Try it:
Reproduce, exactly and in full, only the lines below from the one containing "Privacy Policy (470, 2448)" through the one containing "Footscray (454, 2198)".

--- Exercise input Enclosed Below ---

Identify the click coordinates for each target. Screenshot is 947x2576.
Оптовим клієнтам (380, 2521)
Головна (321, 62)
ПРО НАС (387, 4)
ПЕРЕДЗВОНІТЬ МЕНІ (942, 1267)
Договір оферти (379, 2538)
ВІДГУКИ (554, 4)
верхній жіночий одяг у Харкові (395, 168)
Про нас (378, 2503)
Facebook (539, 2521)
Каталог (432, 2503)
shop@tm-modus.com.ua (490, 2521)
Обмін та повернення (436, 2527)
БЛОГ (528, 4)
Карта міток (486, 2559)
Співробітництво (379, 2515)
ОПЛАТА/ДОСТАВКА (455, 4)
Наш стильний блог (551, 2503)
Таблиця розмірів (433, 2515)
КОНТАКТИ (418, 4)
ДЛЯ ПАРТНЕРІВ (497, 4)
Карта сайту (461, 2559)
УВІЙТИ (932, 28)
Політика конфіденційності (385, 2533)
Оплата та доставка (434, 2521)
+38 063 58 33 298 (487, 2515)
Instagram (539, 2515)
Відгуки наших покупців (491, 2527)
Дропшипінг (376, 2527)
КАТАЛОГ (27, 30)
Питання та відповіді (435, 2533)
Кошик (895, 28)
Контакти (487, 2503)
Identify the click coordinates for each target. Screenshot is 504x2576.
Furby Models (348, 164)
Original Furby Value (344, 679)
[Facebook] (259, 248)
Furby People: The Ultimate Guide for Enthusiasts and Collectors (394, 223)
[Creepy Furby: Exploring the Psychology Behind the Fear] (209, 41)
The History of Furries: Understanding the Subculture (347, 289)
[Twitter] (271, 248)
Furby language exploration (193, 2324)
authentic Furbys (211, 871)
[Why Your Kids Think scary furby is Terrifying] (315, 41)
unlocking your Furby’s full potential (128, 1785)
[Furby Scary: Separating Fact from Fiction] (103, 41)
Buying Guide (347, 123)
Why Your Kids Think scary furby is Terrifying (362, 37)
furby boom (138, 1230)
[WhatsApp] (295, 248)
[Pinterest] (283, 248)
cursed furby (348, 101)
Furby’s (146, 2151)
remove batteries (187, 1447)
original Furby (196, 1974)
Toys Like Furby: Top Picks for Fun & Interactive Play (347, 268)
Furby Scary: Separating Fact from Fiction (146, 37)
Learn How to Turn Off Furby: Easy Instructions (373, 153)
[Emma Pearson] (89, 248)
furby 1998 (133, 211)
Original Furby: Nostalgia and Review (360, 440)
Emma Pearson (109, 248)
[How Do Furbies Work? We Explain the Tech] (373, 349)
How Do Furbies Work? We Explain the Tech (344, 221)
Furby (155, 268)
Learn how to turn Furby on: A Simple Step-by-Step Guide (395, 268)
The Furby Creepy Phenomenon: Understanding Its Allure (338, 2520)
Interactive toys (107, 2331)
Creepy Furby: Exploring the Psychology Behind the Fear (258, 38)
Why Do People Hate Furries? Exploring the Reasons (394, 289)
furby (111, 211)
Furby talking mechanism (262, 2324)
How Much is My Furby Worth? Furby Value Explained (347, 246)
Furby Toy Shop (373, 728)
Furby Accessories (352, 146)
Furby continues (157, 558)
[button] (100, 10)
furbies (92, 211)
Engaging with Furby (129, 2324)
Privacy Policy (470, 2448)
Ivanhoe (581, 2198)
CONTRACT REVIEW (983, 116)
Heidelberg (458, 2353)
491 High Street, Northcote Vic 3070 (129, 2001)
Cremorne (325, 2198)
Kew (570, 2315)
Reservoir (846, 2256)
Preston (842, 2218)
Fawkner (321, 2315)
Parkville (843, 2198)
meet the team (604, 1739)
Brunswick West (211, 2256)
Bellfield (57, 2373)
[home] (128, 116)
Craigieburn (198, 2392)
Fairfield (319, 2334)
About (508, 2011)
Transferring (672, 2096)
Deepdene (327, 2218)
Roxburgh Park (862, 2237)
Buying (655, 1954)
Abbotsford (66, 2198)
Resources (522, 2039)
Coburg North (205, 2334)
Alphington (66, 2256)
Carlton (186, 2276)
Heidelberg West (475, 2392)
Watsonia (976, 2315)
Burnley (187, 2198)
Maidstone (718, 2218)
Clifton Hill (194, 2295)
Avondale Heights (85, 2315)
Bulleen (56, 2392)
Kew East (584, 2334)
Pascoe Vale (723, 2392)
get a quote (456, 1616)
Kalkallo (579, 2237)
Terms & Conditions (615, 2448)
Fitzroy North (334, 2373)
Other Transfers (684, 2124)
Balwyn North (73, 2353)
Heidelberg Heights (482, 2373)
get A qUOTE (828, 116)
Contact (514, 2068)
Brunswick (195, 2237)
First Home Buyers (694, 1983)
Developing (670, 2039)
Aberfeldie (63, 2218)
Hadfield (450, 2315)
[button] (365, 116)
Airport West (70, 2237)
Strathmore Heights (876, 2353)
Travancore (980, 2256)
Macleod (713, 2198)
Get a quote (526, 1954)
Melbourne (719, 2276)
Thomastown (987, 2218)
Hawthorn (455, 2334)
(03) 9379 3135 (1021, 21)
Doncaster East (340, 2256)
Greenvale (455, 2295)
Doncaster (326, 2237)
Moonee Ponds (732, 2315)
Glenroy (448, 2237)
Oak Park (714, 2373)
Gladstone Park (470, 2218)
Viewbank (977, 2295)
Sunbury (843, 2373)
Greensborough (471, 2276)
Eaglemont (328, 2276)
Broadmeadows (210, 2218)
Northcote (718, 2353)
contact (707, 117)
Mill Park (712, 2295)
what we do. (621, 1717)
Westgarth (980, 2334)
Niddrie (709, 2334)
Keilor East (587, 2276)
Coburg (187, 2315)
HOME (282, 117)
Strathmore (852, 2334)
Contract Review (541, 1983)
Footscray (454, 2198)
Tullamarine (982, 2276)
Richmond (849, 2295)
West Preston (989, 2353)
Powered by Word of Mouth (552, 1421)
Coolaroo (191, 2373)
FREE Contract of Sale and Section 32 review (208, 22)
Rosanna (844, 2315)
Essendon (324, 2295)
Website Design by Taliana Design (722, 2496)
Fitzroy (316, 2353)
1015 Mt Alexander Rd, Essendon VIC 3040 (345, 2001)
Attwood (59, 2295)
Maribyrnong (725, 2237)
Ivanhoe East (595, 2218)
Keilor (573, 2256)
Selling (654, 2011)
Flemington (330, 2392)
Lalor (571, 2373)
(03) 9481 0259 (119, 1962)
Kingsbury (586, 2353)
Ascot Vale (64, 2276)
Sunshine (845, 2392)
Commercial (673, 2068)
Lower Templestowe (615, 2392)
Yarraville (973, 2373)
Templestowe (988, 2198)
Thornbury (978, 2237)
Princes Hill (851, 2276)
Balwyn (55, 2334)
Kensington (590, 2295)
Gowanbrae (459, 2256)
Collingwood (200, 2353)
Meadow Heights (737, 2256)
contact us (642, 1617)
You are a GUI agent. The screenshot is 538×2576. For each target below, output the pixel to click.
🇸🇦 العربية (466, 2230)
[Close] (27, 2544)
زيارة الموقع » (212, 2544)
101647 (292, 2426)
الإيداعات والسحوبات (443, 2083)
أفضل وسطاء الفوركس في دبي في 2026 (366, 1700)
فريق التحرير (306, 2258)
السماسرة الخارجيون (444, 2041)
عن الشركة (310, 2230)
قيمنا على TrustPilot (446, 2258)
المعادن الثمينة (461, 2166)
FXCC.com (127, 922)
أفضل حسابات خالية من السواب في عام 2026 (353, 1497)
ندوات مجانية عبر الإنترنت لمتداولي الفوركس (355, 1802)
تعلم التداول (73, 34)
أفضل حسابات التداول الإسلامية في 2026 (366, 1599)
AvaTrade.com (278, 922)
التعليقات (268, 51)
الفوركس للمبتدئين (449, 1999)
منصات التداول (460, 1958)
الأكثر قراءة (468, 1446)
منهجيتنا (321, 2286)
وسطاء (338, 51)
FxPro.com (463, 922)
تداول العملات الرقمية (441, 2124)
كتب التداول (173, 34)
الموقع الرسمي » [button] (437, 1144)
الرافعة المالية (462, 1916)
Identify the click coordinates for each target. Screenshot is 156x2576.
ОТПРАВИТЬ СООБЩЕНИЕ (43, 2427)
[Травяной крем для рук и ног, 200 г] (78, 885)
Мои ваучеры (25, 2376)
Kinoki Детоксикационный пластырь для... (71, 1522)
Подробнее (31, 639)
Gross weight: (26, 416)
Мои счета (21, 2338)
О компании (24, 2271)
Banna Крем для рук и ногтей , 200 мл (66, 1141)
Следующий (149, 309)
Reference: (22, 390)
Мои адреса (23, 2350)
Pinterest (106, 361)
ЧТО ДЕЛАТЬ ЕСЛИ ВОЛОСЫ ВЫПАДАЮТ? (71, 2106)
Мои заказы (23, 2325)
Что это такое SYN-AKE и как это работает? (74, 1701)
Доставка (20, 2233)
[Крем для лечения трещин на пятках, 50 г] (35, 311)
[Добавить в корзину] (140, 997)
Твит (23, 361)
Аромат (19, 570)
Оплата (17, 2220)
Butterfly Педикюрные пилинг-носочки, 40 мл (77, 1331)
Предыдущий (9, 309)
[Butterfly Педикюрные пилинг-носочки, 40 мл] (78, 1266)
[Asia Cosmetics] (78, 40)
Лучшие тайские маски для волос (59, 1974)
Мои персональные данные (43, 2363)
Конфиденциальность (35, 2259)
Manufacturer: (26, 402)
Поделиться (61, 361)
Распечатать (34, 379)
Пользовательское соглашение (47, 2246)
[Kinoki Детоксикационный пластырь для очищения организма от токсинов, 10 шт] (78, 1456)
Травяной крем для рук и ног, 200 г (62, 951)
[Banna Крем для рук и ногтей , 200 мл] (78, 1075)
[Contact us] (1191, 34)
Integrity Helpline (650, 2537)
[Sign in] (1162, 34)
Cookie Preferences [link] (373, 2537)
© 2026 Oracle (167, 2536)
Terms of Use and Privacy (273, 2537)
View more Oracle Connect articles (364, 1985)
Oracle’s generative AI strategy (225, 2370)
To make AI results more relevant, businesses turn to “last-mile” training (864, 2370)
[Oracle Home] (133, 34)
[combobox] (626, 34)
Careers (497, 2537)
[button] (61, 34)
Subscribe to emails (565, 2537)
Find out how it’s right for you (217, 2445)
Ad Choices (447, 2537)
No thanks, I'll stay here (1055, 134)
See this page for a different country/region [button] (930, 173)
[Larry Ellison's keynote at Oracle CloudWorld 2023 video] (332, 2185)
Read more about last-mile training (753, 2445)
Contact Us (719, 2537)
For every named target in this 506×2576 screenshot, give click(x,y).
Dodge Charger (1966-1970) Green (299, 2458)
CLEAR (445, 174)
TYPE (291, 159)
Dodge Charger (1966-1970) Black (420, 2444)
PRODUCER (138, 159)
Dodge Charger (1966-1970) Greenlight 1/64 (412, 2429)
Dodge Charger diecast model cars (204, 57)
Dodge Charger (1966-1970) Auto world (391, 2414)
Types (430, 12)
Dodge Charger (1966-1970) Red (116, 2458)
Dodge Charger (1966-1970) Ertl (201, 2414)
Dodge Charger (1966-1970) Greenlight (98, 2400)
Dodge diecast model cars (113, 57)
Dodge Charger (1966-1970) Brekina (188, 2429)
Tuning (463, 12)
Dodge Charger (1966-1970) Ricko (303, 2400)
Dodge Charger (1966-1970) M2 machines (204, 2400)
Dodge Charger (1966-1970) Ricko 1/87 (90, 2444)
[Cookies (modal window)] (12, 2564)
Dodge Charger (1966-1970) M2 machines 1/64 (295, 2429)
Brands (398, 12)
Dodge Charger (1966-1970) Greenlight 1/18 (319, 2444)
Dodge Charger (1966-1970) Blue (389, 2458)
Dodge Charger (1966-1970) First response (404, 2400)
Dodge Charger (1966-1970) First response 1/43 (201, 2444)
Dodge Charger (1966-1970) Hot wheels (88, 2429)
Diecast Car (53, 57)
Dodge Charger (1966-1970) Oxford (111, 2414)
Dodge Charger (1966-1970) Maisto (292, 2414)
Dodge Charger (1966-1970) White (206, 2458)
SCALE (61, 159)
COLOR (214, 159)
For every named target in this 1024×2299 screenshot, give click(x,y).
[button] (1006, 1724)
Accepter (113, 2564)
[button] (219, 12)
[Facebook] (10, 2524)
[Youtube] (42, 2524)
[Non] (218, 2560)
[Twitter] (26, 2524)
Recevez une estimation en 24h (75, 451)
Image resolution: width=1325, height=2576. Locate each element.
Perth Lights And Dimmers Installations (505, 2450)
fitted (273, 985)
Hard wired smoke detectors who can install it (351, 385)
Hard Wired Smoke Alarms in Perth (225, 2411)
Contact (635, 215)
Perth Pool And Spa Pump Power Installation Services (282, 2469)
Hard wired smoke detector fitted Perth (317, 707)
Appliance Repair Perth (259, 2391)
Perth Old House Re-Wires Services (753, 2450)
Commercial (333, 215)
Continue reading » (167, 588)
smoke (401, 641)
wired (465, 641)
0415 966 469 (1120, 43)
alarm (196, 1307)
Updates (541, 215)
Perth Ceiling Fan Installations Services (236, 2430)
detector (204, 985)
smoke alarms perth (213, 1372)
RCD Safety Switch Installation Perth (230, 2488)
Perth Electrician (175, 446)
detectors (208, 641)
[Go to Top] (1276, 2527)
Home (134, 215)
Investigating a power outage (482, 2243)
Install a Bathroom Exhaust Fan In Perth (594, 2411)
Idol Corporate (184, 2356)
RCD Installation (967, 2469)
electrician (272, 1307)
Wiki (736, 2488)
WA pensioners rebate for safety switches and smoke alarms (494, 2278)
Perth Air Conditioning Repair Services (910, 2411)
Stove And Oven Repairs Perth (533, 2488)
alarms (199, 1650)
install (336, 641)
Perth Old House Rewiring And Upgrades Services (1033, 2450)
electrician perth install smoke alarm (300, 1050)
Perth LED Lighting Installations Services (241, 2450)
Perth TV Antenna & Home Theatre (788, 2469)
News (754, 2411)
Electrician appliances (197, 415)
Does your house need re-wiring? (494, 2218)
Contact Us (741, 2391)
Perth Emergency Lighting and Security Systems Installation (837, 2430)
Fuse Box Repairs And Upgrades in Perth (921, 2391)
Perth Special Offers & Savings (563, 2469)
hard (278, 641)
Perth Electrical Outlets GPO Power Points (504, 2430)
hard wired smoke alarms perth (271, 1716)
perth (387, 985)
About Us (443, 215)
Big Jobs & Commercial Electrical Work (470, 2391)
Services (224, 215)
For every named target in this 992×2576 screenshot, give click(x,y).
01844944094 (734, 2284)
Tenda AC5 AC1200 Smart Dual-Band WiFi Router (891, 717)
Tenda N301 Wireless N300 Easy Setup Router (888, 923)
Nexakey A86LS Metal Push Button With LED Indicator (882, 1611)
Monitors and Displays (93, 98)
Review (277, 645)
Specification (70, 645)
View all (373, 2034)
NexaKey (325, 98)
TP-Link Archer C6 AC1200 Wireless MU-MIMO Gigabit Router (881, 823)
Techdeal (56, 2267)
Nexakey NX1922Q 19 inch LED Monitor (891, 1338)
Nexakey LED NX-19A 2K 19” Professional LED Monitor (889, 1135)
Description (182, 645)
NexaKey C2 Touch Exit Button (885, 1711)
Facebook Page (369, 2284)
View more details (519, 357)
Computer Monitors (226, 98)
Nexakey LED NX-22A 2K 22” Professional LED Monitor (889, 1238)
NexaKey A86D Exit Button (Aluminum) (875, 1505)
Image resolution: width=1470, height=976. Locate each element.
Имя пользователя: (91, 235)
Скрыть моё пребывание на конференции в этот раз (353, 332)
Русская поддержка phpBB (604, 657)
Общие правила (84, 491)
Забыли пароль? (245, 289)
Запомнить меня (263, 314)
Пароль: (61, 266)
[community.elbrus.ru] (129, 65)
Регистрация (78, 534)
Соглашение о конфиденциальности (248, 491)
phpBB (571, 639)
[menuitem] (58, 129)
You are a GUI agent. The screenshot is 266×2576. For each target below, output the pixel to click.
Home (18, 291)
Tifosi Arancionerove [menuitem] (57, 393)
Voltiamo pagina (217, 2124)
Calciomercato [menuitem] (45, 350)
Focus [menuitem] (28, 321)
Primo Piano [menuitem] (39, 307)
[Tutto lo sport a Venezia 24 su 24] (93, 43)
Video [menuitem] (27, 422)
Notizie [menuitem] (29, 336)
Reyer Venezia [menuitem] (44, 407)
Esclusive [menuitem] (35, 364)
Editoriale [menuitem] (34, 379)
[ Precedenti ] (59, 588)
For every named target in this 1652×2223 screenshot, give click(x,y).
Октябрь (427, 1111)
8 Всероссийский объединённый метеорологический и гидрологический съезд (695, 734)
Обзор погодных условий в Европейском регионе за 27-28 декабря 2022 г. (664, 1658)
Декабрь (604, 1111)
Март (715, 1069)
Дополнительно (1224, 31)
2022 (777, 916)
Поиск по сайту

--- End of Enclosed Exercise input ---

Solved exercise:
Privacy Policy (470, 2448)
Ivanhoe (581, 2198)
CONTRACT REVIEW (983, 116)
Heidelberg (458, 2353)
491 High Street, Northcote Vic 3070 (129, 2001)
Cremorne (325, 2198)
Kew (570, 2315)
Reservoir (846, 2256)
Preston (842, 2218)
Fawkner (321, 2315)
Parkville (843, 2198)
meet the team (604, 1739)
Brunswick West (211, 2256)
Bellfield (57, 2373)
[home] (128, 116)
Craigieburn (198, 2392)
Fairfield (319, 2334)
About (508, 2011)
Transferring (672, 2096)
Deepdene (327, 2218)
Roxburgh Park (862, 2237)
Buying (655, 1954)
Abbotsford (66, 2198)
Resources (522, 2039)
Coburg North (205, 2334)
Alphington (66, 2256)
Carlton (186, 2276)
Heidelberg West (475, 2392)
Watsonia (976, 2315)
Burnley (187, 2198)
Maidstone (718, 2218)
Clifton Hill (194, 2295)
Avondale Heights (85, 2315)
Bulleen (56, 2392)
Kew East (584, 2334)
Pascoe Vale (723, 2392)
get a quote (456, 1616)
Kalkallo (579, 2237)
Terms & Conditions (615, 2448)
Fitzroy North (334, 2373)
Other Transfers (684, 2124)
Balwyn North (73, 2353)
Heidelberg Heights (482, 2373)
get A qUOTE (828, 116)
Contact (514, 2068)
Brunswick (195, 2237)
First Home Buyers (694, 1983)
Developing (670, 2039)
Aberfeldie (63, 2218)
Hadfield (450, 2315)
[button] (365, 116)
Airport West (70, 2237)
Strathmore Heights (876, 2353)
Travancore (980, 2256)
Macleod (713, 2198)
Get a quote (526, 1954)
Melbourne (719, 2276)
Thomastown (987, 2218)
Hawthorn (455, 2334)
(03) 9379 3135 (1021, 21)
Doncaster East (340, 2256)
Greenvale (455, 2295)
Doncaster (326, 2237)
Moonee Ponds (732, 2315)
Glenroy (448, 2237)
Oak Park (714, 2373)
Gladstone Park (470, 2218)
Viewbank (977, 2295)
Sunbury (843, 2373)
Greensborough (471, 2276)
Eaglemont (328, 2276)
Broadmeadows (210, 2218)
Northcote (718, 2353)
contact (707, 117)
Mill Park (712, 2295)
what we do. (621, 1717)
Westgarth (980, 2334)
Niddrie (709, 2334)
Keilor East (587, 2276)
Coburg (187, 2315)
HOME (282, 117)
Strathmore (852, 2334)
Contract Review (541, 1983)
Footscray (454, 2198)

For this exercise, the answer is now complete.